US - Weekly U.S. Market Preview w/e 22nd October, provided by Steve R. Meyer, Ph.D., Paragon Economics, Inc.
calendar icon 22 October 2006
clock icon 5 minute read

The feedgrain price situation has been the talk of the meat industry this week with quite a bit of speculation as to both the short- and long-term impact it may have. I think it is worthwhile to think some of this through so producers can begin to develop some strategies for the future.

Figure 1 shows my now-familiar estimates of the cost of the corn and soybean meal needed to make a 16% crude protein pig diet. The cost went up another $6/ton last week to reach $106.97, its highest level since July 2004, when the cost was in a free-fall as the corn crop was making rapid progress toward setting a record.

In addition, corn and soybean meal futures rose again last week to push the forecasted diet cost higher with the peak now at $124.19/ton next June. Allowing another $30 or so for vitamins, minerals, additives, grinding and mixing, this would put feed costs at over $150/ton next summer.

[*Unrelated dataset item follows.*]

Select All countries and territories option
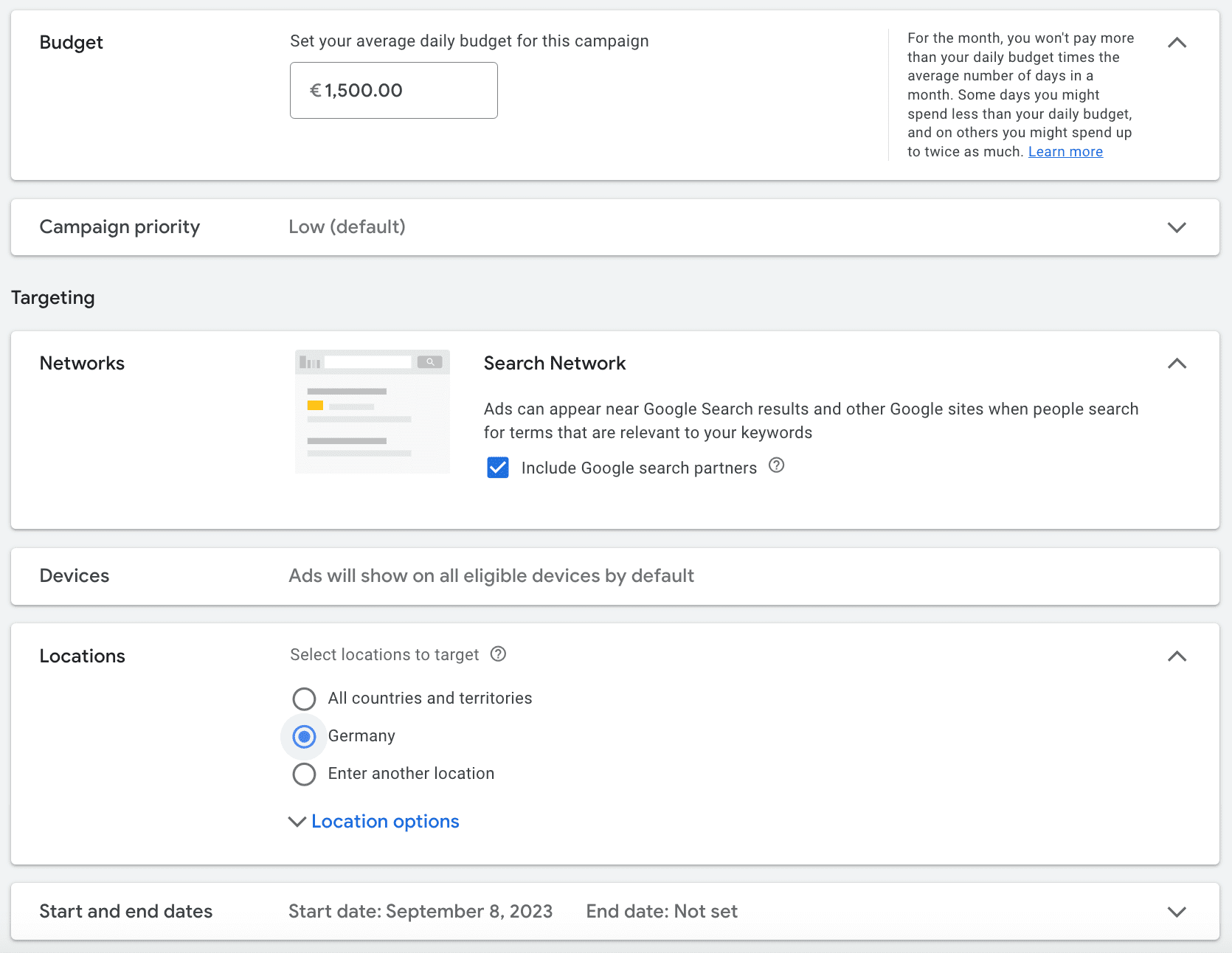The image size is (1232, 953). click(x=304, y=699)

Chicago Board of Trade (CBOT) corn futures for the deferred contracts have risen by 8 cents or so this past week, putting a more normal December-to-December "carry" into this market. So, the forecasted costs shown in Figure 1 for late 2007 are a bit low for today's market. Suffice it to say that higher feed costs are on the way sooner than we had expected.

Impact on Feeder Animal Prices

One of the first reactions we would expect would be a decline in feeder animal prices, but the impact has been pretty slow thus far. Western Kansas cash feeder cattle prices have fallen by about $10/cwt. since mid-September, but prices for weaned pigs and feeder pigs haven't reacted much yet.

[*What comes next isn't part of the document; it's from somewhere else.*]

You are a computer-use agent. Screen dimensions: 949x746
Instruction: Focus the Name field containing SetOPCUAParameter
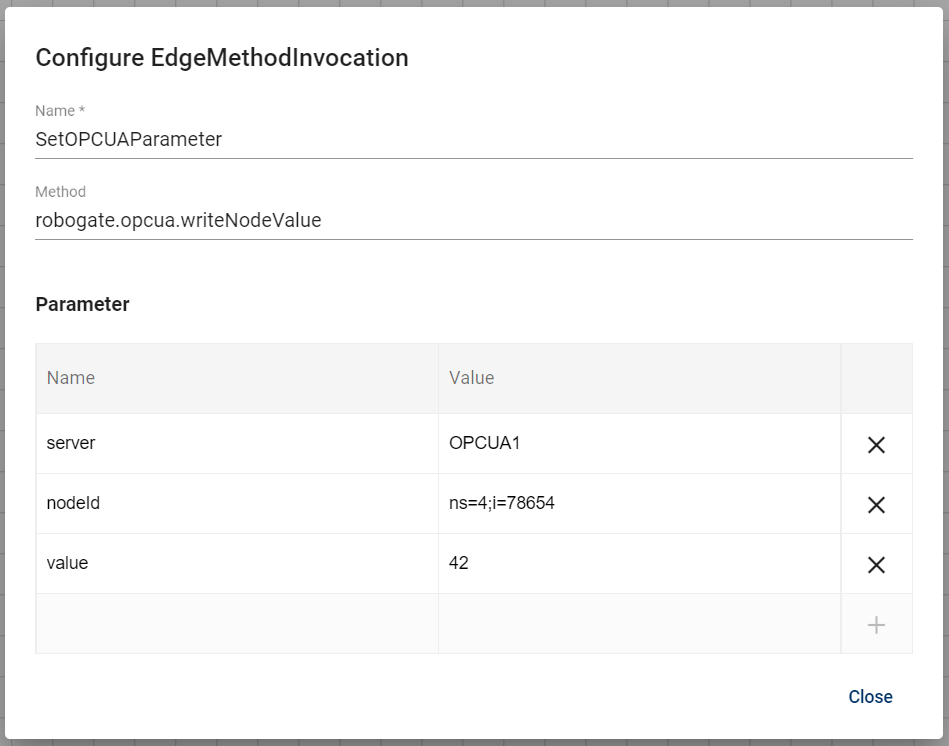coord(473,140)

Figure 2 shows both spot and weighted average (includes contracted pigs) prices for both classifications. Note that our information for spot feeder pig prices is quite sketchy. Those straight segments in the spot 45-lb. feeder pig line represent weeks for which no price quote was available. The weighted average price is heavily influenced by the deferred Chicago Mercantile Exchange (CME) Lean Hog futures from which many pigs are priced. The recent decline in futures prices can be clearly seen in this graph.

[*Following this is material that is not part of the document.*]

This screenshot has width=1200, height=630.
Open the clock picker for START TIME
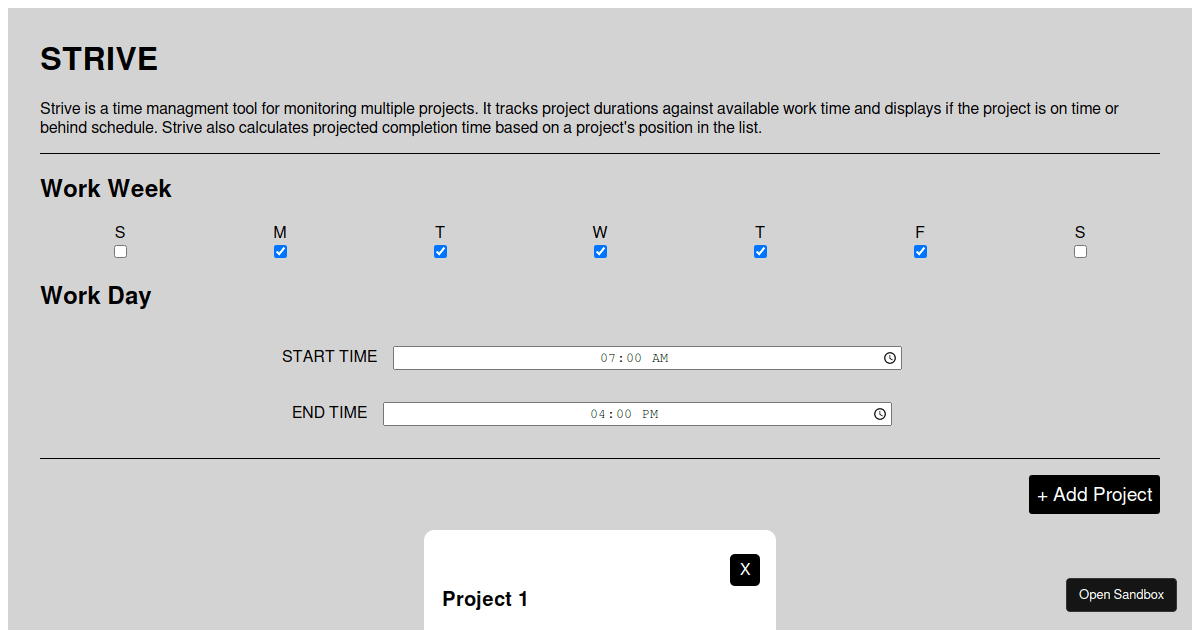point(888,357)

Weaned pig prices are still rising in a more or less normal, seasonal manner at present. The vertical dashed lines have been added to help you compare price action during the second week of October for the past three years.

The big impact of higher corn prices on feeder markets has been on CME Feeder Cattle futures, which have fallen by well over $8-11/cwt. (depending on the contract) since their peak in early September. The same would likely be true if we had a feeder pig futures market.

Tempering Market Weights

I think the most likely short-term impact on the hog business will be a slowing or cessation in the growth of market weights. But discerning the effect of the now-higher corn prices will be difficult because we have been running quite close to year-ago levels for much of 2006.

Figure 3 shows the long-term trend in hog carcass weights. The only time that this upward trend has flattened since 1986 was in 1995 and 1996 when corn prices went to record high levels. But note that carcass weights did not decline in those years; the rate of growth just slowed. Note also that carcass weights in August of this year went below those of last year (marked by the vertical lines in Figure 3), and it appears that carcass weight increases have already slowed. Figures 4 and 5 confirm this.

Figure 4 presents the average weight of all hogs slaughtered under federal inspection. It includes sows, boars, top barrows and gilts and light hogs. Weekly figures for 2006 have run very near those for 2005 since May. Note how high both lines are relative to the average carcass weights for 2000 through 2004 -- a function of the increase in carcass weights over that period.

Figure 5 presents the average carcass weight data from the mandatory price reporting (MPR) system for barrows and gilts. It is based on data only from plants that slaughter more than 100,000 head/year and, thus, omits data for the many small plants that slaughter roaster pigs, lightweight and "off" hogs. And yet the year-over-year pattern is almost identical to that for all hogs with weights this year being quite close to those of last year since March.

So why were weights not rising even before corn prices took off? First, I know that some packers have imposed larger discounts on heavy hogs and that may have caused producers to be much more careful in sorting, thus reducing average weights. Second, I wonder whether some of the porcine circovirus-associated disease (PCVAD) problems are manifesting themselves in lower average daily gains, thus leading to final weights very near those of one year ago.

Higher feed prices may be additive to these in the future so I look for, at most, flat carcass weight growth in 2007.